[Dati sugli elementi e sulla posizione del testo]
◇ ◇ ◇ ◇ ◇ ◇ ◇

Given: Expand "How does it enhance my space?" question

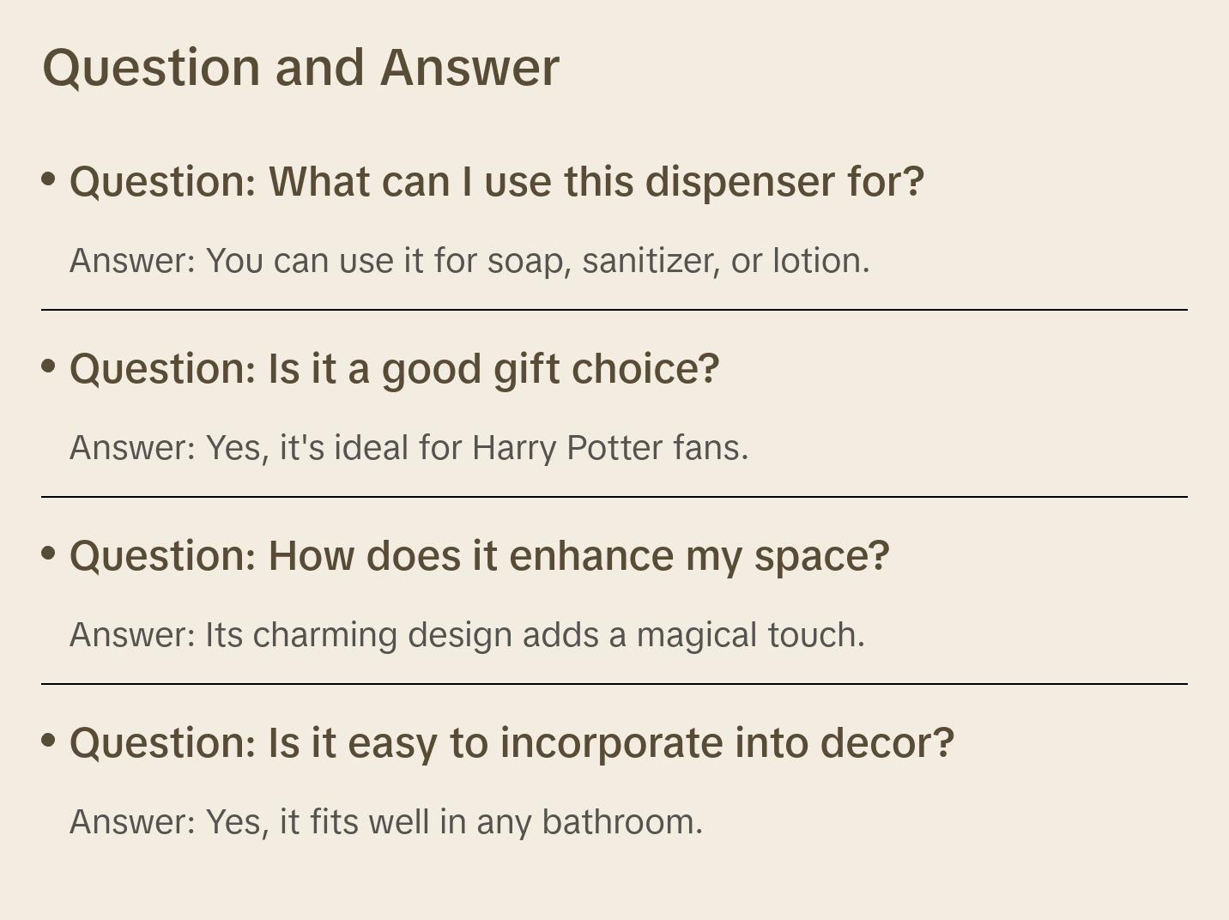Looking at the screenshot, I should [479, 556].
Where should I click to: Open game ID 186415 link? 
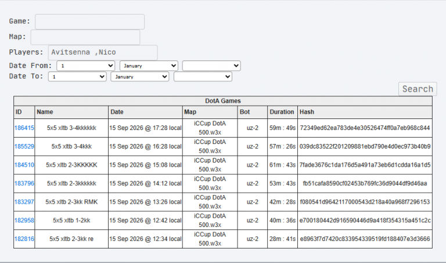pyautogui.click(x=24, y=128)
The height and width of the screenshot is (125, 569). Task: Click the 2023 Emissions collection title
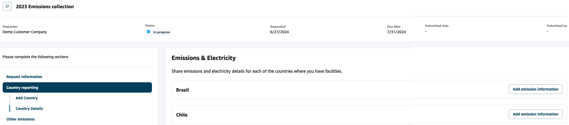click(45, 7)
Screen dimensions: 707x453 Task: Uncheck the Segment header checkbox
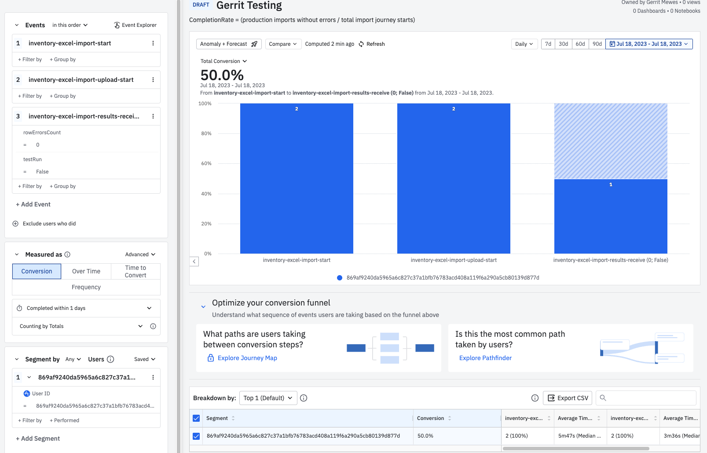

◇ ◇ ◇ ◇ ◇ ◇ ◇

__OBIETTIVO DEL COMPITO__.
Modifica i record riportandone tutte le righe, con "checkbox" sostituito da "casella di controllo" e il resto invariato. Ometti le immagini.

__RISULTATO DEL COMPITO__.
Given: Expand "How does it enhance my space?" question

Looking at the screenshot, I should [479, 556].
Where should I click to: Open game ID 186415 link? 
pyautogui.click(x=24, y=128)
The height and width of the screenshot is (125, 569). Task: Click the 2023 Emissions collection title
click(45, 7)
Screen dimensions: 707x453 Task: Uncheck the Segment header casella di controllo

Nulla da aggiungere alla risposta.